Comment 1 Sailor Ripley 2010-10-15 08:21:34 UTC

Created attachment 453670 [details]
File: backtrace

Comment 2 Petr Šabata 2010-10-15 08:30:50 UTC

What perl version are you using?
Is it stable or testing?

Comment 3 Sailor Ripley 2010-10-18 10:26:38 UTC

1.
perl -v

This is perl, v5.10.1 (*) built for x86_64-linux-thread-multi

Copyright 1987-2009, Larry Wall                                                                                                                                                 


2.
Stable

Comment 4 Itamar Reis Peixoto 2010-11-17 23:57:44 UTC

please report this bug against perl, seems to be a problem with perl

Comment 5 Petr Pisar 2010-11-18 10:12:37 UTC

It does not have to be problem within perl. There is lot of XS modules (Pg, DBI) that can confuse perl as they manipulate with internal data structures by hand.

Quick investigation shows mg_free() is called from Perl_sv_clear(). The mg_free() is macro expanded to Perl_mg_free() which is probably in-lined by compiler because it's not shown in the backtrace.

The backtrace shows EIP out of mapped memmory. Thus the program has been killed by SIGSEGV.
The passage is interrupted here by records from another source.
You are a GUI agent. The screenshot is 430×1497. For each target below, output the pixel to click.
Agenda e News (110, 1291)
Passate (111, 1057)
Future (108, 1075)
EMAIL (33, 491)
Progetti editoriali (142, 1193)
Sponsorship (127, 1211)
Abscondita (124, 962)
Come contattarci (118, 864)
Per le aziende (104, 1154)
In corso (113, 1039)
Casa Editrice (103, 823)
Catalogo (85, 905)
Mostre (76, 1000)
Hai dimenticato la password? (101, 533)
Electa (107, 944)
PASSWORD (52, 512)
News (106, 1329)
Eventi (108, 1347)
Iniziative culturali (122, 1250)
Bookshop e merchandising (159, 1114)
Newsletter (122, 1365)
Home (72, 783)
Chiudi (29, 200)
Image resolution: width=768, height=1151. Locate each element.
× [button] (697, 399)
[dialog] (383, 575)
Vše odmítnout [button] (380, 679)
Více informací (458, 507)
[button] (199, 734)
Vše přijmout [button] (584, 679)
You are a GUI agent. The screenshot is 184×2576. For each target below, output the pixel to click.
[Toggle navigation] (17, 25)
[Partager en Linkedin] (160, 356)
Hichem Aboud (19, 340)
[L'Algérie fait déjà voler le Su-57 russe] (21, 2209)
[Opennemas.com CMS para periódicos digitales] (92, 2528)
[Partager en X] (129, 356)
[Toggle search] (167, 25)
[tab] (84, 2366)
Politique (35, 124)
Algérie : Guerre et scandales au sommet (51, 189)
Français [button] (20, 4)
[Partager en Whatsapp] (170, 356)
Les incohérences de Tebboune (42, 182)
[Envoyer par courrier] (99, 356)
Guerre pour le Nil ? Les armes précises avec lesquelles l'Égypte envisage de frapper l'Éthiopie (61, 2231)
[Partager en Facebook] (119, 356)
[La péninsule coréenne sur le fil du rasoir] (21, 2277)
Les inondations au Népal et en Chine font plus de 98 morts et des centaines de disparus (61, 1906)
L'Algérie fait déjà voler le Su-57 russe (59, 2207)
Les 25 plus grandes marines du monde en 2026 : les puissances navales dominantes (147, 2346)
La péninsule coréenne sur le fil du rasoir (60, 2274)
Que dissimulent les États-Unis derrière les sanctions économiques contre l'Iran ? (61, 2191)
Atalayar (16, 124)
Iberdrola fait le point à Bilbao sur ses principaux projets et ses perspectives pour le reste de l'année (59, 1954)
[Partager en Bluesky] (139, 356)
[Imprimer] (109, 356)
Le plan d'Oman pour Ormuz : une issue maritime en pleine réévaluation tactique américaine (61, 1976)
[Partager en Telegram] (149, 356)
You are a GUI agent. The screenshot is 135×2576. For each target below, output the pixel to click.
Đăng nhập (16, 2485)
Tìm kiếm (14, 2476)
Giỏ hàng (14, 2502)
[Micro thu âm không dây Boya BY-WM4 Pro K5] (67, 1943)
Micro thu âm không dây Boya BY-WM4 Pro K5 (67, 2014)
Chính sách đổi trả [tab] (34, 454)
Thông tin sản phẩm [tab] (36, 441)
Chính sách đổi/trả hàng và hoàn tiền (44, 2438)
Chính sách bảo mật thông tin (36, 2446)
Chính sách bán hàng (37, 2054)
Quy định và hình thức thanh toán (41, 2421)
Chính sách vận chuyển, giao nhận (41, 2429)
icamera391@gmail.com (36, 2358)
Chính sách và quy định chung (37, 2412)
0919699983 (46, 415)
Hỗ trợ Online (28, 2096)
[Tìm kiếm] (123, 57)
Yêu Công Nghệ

The EIP equals to EAX. It's computed indirect address clearly. I guess it's following code:

Perl_mg_free(pTHX_ SV *sv)
{
    MAGIC* mg;
    MAGIC* moremagic;

    PERL_ARGS_ASSERT_MG_FREE;

    for (mg = SvMAGIC(sv); mg; mg = moremagic) {
        const MGVTBL* const vtbl = mg->mg_virtual;
        moremagic = mg->mg_moremagic;
        if (vtbl && vtbl->svt_free)
→           CALL_FPTR(vtbl->svt_free)(aTHX_ sv, mg);

More precisely, it could be the vtbl->svt_free pointer that is called as data structure destructor. However it points to invalid text memory (EIP=0x0a03bd58).

Problem is nobody knows where the vtbl->svt_free is set. It can come from any DBI or Pg code, however gdb does not see Perl variables and perl debuger does not see C variables.

Also reporter should note whether he can reproduce this bug or it was just a spurious event. Because without stable reproducer it's hard to debug it.